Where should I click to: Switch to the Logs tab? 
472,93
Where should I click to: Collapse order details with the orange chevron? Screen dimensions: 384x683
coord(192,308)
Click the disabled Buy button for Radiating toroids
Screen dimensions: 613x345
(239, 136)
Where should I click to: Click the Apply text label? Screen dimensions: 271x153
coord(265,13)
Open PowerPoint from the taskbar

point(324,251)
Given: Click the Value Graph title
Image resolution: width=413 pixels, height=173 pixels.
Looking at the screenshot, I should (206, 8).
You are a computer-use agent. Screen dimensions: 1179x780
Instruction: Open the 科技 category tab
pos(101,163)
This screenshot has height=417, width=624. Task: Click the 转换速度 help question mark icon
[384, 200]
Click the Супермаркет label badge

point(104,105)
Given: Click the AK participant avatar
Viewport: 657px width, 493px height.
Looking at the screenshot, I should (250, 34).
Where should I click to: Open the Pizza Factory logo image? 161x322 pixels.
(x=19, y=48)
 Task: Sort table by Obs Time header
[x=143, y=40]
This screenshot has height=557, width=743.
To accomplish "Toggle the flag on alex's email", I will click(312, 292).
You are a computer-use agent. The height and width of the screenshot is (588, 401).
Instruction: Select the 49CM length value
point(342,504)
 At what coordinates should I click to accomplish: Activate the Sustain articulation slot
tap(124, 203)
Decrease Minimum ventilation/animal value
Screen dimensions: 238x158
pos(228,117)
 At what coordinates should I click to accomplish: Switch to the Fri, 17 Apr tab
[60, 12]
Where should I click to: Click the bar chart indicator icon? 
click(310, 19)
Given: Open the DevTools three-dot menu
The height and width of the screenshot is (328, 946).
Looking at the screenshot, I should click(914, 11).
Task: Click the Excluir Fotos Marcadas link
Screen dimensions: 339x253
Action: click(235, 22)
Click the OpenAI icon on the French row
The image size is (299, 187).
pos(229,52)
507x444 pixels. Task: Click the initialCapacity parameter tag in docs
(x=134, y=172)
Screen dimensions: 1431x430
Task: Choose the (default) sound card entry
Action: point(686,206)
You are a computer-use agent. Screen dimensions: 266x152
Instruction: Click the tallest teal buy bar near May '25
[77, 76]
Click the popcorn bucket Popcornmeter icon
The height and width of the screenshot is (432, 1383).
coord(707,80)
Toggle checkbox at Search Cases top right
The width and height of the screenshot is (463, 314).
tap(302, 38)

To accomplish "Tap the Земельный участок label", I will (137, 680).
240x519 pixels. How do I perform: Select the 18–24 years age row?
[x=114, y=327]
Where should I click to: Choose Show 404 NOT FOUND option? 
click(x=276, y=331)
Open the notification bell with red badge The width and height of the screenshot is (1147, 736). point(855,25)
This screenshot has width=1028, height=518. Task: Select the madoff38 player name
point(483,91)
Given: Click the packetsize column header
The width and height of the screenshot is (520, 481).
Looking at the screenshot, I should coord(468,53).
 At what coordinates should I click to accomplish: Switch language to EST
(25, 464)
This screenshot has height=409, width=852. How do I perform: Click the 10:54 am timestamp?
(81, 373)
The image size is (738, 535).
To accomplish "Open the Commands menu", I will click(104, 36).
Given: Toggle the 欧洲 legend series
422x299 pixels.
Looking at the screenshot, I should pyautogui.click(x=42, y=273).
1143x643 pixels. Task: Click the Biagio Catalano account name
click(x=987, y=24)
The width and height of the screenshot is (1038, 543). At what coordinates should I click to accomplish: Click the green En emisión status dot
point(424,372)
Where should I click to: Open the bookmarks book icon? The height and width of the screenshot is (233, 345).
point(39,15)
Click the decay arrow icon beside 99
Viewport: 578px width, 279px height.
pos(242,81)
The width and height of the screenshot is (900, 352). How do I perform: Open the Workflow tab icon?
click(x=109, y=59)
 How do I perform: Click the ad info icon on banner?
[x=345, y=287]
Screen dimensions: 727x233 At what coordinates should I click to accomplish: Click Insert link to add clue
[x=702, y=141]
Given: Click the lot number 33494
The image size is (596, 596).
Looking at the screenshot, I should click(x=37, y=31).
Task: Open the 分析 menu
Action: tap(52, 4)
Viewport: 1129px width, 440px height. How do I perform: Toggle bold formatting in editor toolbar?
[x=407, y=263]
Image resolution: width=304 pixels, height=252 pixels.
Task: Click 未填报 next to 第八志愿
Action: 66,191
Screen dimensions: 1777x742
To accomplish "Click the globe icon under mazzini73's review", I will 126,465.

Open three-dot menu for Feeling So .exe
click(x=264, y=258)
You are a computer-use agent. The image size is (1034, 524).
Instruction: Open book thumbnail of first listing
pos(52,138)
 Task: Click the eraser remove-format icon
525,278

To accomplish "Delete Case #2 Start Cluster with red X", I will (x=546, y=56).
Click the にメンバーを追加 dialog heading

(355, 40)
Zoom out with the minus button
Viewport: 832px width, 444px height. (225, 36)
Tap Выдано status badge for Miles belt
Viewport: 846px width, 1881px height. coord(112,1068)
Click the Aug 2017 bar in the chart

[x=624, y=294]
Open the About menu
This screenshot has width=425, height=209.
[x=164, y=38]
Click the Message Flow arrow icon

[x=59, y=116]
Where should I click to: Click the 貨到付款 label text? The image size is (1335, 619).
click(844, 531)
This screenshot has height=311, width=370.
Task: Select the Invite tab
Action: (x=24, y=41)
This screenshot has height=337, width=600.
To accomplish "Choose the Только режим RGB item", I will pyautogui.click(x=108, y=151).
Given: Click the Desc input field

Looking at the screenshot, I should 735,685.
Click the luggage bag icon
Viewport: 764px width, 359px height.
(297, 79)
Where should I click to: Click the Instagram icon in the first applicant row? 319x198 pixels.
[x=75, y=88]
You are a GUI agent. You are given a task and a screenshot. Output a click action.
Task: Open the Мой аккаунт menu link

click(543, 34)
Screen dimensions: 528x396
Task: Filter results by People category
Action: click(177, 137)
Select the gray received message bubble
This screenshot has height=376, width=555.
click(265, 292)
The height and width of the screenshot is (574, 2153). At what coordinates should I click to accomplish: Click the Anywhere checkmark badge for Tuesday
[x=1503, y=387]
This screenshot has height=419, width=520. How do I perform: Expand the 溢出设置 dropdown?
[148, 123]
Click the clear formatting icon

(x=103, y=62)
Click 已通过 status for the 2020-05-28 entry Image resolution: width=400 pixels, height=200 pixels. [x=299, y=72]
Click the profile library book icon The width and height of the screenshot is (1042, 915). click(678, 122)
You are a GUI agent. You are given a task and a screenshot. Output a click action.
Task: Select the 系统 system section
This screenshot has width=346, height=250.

◆ ◆ ◆

- PROMPT -
All of the material above should be reproduced exactly.

- ANSWER BOX -
Where should I click to: Switch to the Logs tab? 
472,93
Where should I click to: Collapse order details with the orange chevron? Screen dimensions: 384x683
coord(192,308)
Click the disabled Buy button for Radiating toroids
Screen dimensions: 613x345
(239, 136)
Where should I click to: Click the Apply text label? Screen dimensions: 271x153
coord(265,13)
Open PowerPoint from the taskbar

point(324,251)
Given: Click the Value Graph title
Image resolution: width=413 pixels, height=173 pixels.
Looking at the screenshot, I should (206, 8).
You are a computer-use agent. Screen dimensions: 1179x780
Instruction: Open the 科技 category tab
pos(101,163)
This screenshot has height=417, width=624. Task: Click the 转换速度 help question mark icon
[384, 200]
Click the Супермаркет label badge

point(104,105)
Given: Click the AK participant avatar
Viewport: 657px width, 493px height.
Looking at the screenshot, I should (250, 34).
Where should I click to: Open the Pizza Factory logo image? 161x322 pixels.
(x=19, y=48)
 Task: Sort table by Obs Time header
[x=143, y=40]
This screenshot has height=557, width=743.
To accomplish "Toggle the flag on alex's email", I will click(312, 292).
You are a computer-use agent. The height and width of the screenshot is (588, 401).
Instruction: Select the 49CM length value
point(342,504)
 At what coordinates should I click to accomplish: Activate the Sustain articulation slot
tap(124, 203)
Decrease Minimum ventilation/animal value
Screen dimensions: 238x158
pos(228,117)
 At what coordinates should I click to accomplish: Switch to the Fri, 17 Apr tab
[60, 12]
Where should I click to: Click the bar chart indicator icon? 
click(310, 19)
Given: Open the DevTools three-dot menu
The height and width of the screenshot is (328, 946).
Looking at the screenshot, I should click(914, 11).
Task: Click the Excluir Fotos Marcadas link
Screen dimensions: 339x253
Action: click(235, 22)
Click the OpenAI icon on the French row
The image size is (299, 187).
pos(229,52)
507x444 pixels. Task: Click the initialCapacity parameter tag in docs
(x=134, y=172)
Screen dimensions: 1431x430
Task: Choose the (default) sound card entry
Action: point(686,206)
You are a computer-use agent. Screen dimensions: 266x152
Instruction: Click the tallest teal buy bar near May '25
[77, 76]
Click the popcorn bucket Popcornmeter icon
The height and width of the screenshot is (432, 1383).
coord(707,80)
Toggle checkbox at Search Cases top right
The width and height of the screenshot is (463, 314).
tap(302, 38)

To accomplish "Tap the Земельный участок label", I will (137, 680).
240x519 pixels. How do I perform: Select the 18–24 years age row?
[x=114, y=327]
Where should I click to: Choose Show 404 NOT FOUND option? 
click(x=276, y=331)
Open the notification bell with red badge The width and height of the screenshot is (1147, 736). point(855,25)
This screenshot has width=1028, height=518. Task: Select the madoff38 player name
point(483,91)
Given: Click the packetsize column header
The width and height of the screenshot is (520, 481).
Looking at the screenshot, I should coord(468,53).
 At what coordinates should I click to accomplish: Switch language to EST
(25, 464)
This screenshot has height=409, width=852. How do I perform: Click the 10:54 am timestamp?
(81, 373)
The image size is (738, 535).
To accomplish "Open the Commands menu", I will click(104, 36).
Given: Toggle the 欧洲 legend series
422x299 pixels.
Looking at the screenshot, I should pyautogui.click(x=42, y=273).
1143x643 pixels. Task: Click the Biagio Catalano account name
click(x=987, y=24)
The width and height of the screenshot is (1038, 543). At what coordinates should I click to accomplish: Click the green En emisión status dot
point(424,372)
Where should I click to: Open the bookmarks book icon? The height and width of the screenshot is (233, 345).
point(39,15)
Click the decay arrow icon beside 99
Viewport: 578px width, 279px height.
pos(242,81)
The width and height of the screenshot is (900, 352). How do I perform: Open the Workflow tab icon?
click(x=109, y=59)
 How do I perform: Click the ad info icon on banner?
[x=345, y=287]
Screen dimensions: 727x233 At what coordinates should I click to accomplish: Click Insert link to add clue
[x=702, y=141]
Given: Click the lot number 33494
The image size is (596, 596).
Looking at the screenshot, I should click(x=37, y=31).
Task: Open the 分析 menu
Action: tap(52, 4)
Viewport: 1129px width, 440px height. How do I perform: Toggle bold formatting in editor toolbar?
[x=407, y=263]
Image resolution: width=304 pixels, height=252 pixels.
Task: Click 未填报 next to 第八志愿
Action: 66,191
Screen dimensions: 1777x742
To accomplish "Click the globe icon under mazzini73's review", I will 126,465.

Open three-dot menu for Feeling So .exe
click(x=264, y=258)
You are a computer-use agent. The image size is (1034, 524).
Instruction: Open book thumbnail of first listing
pos(52,138)
 Task: Click the eraser remove-format icon
525,278

To accomplish "Delete Case #2 Start Cluster with red X", I will (x=546, y=56).
Click the にメンバーを追加 dialog heading

(355, 40)
Zoom out with the minus button
Viewport: 832px width, 444px height. (225, 36)
Tap Выдано status badge for Miles belt
Viewport: 846px width, 1881px height. coord(112,1068)
Click the Aug 2017 bar in the chart

[x=624, y=294]
Open the About menu
This screenshot has width=425, height=209.
[x=164, y=38]
Click the Message Flow arrow icon

[x=59, y=116]
Where should I click to: Click the 貨到付款 label text? The image size is (1335, 619).
click(844, 531)
This screenshot has height=311, width=370.
Task: Select the Invite tab
Action: (x=24, y=41)
This screenshot has height=337, width=600.
To accomplish "Choose the Только режим RGB item", I will pyautogui.click(x=108, y=151).
Given: Click the Desc input field

Looking at the screenshot, I should 735,685.
Click the luggage bag icon
Viewport: 764px width, 359px height.
(297, 79)
Where should I click to: Click the Instagram icon in the first applicant row? 319x198 pixels.
[x=75, y=88]
You are a GUI agent. You are given a task and a screenshot. Output a click action.
Task: Open the Мой аккаунт menu link

click(543, 34)
Screen dimensions: 528x396
Task: Filter results by People category
Action: click(177, 137)
Select the gray received message bubble
This screenshot has height=376, width=555.
click(265, 292)
The height and width of the screenshot is (574, 2153). At what coordinates should I click to accomplish: Click the Anywhere checkmark badge for Tuesday
[x=1503, y=387]
This screenshot has height=419, width=520. How do I perform: Expand the 溢出设置 dropdown?
[148, 123]
Click the clear formatting icon

(x=103, y=62)
Click 已通过 status for the 2020-05-28 entry Image resolution: width=400 pixels, height=200 pixels. [x=299, y=72]
Click the profile library book icon The width and height of the screenshot is (1042, 915). click(678, 122)
You are a GUI agent. You are given a task and a screenshot. Output a click action.
Task: Select the 系统 system section
This screenshot has width=346, height=250.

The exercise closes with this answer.